Strategie terapeutiche per il paziente oncologico anziano

Titolo completo: 
Strategie terapeutiche per il paziente oncologico anziano
E-mail (autore per corrispondenza): 
ale_spagna@libero.it
Autore/i: 
Spagna A. *, Mittica G. °, Ritorto G. °, Marinello R. *, Bertone P. *, Racca P. ° e Ciuffreda L. °
Istituto/i: 
*SSCVD Ospedalizzazione a Domicilio, AOU San Giovanni Battista, Torino °SC Oncologia Medica, AOU San Giovanni Battista, Torino
Obiettivi: 
L’invecchiamento oltre ad essere la fase della vita caratterizzata da una maggiore fragilità funzionale e da una maggiore presenza di polipatologia è anche la fase in cui si verifica la più alta incidenza di patologia neoplastica. Gli anziani costituiscono infatti un gruppo specifico per la complessità dei loro problemi: sono affetti da più patologie contemporaneamente, presentano in modo atipico i sintomi delle loro malattie, sono spesso inattivi, subiscono processi patologici con un deterioramento molto rapido, vanno incontro lentamente a guarigione. Obiettivi dello studio sono: la valutazione della tipologia del trattamento oncologico per i pazienti ultrasettantacinquenni, le eventuali diversità con le classi di età più giovani e la determinazione delle variabili che condizionano la scelta del trattamento.
Materiali e metodi: 
Per questo studio sono stati arruolati 366 pazienti consecutivi ultrasettantacinquenni affetti da patologia neoplastica afferiti presso il Centro Oncologico ed Ematologico Subalpino (COES) dell’AOU San Giovanni Battista di Torino nel periodo compreso tra il 1 gennaio e il 31 dicembre 2011 e valutati collegialmente da uno specialista oncologo e da un geriatra per impostare un programma terapeutico.

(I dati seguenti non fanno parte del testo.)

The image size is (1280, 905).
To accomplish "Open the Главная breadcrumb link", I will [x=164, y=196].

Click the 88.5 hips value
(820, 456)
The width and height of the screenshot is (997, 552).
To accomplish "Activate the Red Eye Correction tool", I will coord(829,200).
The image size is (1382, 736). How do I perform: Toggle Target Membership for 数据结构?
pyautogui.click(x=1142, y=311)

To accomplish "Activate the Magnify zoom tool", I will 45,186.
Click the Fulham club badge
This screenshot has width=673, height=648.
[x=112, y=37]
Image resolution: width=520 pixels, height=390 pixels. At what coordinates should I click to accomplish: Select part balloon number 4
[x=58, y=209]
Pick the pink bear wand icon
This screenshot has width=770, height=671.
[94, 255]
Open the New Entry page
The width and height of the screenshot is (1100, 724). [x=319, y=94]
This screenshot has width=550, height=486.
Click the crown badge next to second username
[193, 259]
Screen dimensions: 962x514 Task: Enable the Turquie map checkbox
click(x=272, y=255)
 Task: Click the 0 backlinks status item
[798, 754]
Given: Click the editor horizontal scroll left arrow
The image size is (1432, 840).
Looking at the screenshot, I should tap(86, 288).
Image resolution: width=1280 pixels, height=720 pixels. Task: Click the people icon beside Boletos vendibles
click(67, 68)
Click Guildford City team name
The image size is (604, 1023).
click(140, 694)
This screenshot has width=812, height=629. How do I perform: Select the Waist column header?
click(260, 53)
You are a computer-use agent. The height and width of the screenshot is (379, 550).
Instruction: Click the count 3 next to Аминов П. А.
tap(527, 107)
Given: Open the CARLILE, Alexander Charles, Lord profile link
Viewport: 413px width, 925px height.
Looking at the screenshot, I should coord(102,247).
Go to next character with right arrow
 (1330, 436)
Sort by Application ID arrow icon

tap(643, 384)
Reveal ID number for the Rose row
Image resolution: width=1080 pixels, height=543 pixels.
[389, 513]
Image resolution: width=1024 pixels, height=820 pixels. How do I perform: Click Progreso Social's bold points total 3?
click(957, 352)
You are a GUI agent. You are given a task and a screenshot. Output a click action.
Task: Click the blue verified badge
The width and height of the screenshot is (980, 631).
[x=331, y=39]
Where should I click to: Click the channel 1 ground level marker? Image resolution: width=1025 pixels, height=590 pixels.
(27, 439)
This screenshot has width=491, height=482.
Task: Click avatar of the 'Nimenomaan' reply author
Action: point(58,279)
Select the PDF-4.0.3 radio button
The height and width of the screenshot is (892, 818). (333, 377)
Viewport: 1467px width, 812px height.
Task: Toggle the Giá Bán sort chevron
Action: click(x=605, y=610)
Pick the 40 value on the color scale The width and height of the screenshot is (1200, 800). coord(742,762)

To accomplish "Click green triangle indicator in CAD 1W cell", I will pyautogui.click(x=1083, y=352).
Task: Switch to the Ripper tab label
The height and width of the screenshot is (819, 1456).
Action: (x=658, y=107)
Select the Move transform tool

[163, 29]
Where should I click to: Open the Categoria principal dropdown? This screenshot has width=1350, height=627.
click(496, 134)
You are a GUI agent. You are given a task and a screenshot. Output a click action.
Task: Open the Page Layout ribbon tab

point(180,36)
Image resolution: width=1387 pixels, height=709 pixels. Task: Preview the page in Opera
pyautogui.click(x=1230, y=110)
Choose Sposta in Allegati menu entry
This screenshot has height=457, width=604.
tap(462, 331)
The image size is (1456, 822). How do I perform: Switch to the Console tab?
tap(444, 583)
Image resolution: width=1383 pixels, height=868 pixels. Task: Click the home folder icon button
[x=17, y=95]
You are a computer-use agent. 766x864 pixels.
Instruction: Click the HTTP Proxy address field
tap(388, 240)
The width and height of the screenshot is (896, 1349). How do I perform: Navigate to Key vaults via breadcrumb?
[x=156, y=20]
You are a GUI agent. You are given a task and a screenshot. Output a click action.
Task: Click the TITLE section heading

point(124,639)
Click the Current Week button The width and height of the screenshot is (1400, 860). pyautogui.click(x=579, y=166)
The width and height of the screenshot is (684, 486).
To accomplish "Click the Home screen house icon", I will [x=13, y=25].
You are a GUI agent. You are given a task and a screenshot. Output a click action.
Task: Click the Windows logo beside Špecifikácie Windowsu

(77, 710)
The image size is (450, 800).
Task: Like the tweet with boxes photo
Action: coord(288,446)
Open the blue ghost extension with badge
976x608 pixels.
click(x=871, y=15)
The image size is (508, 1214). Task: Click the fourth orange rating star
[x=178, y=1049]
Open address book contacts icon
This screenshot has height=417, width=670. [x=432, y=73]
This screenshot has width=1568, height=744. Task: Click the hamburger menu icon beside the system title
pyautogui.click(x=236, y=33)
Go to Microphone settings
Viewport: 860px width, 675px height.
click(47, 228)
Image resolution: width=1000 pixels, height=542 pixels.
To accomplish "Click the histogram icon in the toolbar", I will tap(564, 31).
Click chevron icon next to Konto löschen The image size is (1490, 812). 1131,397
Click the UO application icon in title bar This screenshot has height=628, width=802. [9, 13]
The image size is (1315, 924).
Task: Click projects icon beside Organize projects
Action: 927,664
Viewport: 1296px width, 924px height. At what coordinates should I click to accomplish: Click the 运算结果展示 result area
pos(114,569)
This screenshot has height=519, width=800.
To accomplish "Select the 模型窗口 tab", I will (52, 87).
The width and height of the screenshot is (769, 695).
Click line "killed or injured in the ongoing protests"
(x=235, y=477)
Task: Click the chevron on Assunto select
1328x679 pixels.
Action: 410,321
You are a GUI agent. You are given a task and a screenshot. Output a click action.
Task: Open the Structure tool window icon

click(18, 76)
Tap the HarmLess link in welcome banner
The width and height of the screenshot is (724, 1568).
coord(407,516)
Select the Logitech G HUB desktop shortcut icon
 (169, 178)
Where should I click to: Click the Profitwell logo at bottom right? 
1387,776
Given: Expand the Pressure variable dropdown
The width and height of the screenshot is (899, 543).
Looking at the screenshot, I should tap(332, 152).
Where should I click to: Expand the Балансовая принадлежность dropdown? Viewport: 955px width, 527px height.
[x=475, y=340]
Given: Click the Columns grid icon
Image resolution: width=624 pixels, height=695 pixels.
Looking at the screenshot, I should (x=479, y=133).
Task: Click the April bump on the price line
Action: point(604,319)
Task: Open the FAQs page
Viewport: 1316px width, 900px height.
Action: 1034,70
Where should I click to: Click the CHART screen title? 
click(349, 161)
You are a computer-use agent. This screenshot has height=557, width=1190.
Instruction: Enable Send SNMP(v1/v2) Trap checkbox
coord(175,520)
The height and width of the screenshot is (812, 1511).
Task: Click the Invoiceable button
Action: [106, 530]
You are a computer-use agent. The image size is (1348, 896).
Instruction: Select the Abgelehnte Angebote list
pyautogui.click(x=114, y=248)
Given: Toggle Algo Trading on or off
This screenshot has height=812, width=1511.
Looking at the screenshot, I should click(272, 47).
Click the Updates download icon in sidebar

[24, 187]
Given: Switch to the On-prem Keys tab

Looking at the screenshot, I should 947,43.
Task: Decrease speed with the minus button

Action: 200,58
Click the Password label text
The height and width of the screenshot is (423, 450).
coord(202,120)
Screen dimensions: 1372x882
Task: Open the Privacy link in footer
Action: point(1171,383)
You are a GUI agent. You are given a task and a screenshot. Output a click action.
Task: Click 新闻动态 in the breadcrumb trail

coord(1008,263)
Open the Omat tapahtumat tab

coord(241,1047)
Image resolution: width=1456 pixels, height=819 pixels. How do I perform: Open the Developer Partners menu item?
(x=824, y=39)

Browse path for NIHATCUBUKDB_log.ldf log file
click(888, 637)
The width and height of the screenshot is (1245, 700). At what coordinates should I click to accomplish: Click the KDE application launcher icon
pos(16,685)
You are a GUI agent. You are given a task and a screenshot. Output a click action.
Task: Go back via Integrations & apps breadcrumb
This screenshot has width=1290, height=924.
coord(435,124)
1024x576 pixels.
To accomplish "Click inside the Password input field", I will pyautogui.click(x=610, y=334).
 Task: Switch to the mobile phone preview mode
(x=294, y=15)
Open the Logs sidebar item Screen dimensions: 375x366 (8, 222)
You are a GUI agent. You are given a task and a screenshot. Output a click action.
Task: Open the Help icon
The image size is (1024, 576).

Per la raccolta dati sono state utilizzate le cartelle cliniche stilate durante la prima visita oncologica effettuata presso il Centro Accoglienza e Servizi (C.A.S.). Le variabili prese in esame sono: dati anagrafici, situazione socio-familiare, stato cognitivo, comorbidità (patologie attive associate), terapie farmacologiche attive, anamnesi oncologica (sede del tumore primitivo, istotipo, stadiazione secondo TNM, eventuali siti metastatici), trattamento effettuato o consigliato. Verrà condotta un’analisi univariata e multivariata per identificare le variabili statisticamente significative.
Risultati: 
La popolazione in studio è costituita da 147 femmine e 219 maschi la cui età media è 79 anni (range75-96). Dall’analisi descrittiva dei dati sino ad ora eseguita si evince che le neoplasie del colon-retto sono le più frequenti ( il 35,8% del totale),seguono le neoplasie pleuro-polmonari (il 15,8%), le neoplasie di pancreas-colecisti-vie biliari (il 10,6%), le neoplasie della prostata (8,7%), stomaco ed esofago (7,1%), rene e vie escretrici (4,9%), fegato (5,2%), vescica (3,2%), altre neoplasie (8,5%). Le più frequenti comorbidità sono: ipertensione arteriosa (56,8% dei pazienti), cardiopatia (35,5%), osteoartropatie (21,9%), alterazioni metaboliche (21%) e diabete mellito (19,1%). Dopo la valutazione oncogeriatrica a 181 pazienti (49,5%) è stata posta indicazione al follow up, a 127 pazienti (34,7%) indicazione ad eseguire trattamento specifico per la malattia oncologica ( 88/127 CT, 31/127 OT, 8/127 RT), e a 44 pazienti (12%) terapia palliativa.
Discussione: 
L'elaborazione dei dati è tuttora in corso, ma i dati sino ad ora raccolti evidenziano che si tratta di una popolazione anziana, con un'elevata incidenza di comorbidità che spesso ostacola le scelte terapeutiche ed impedisce l'applicazione dei protocolli terapeutici previsti per le altre classi d'età. Per questa categoria di pazienti, spesso compromessa ed eterogenea è necessaria una valutazione clinica, funzionale e sociale attenta affinchè il paziente non rischi di essere sovra o sottotrattato impropriamente.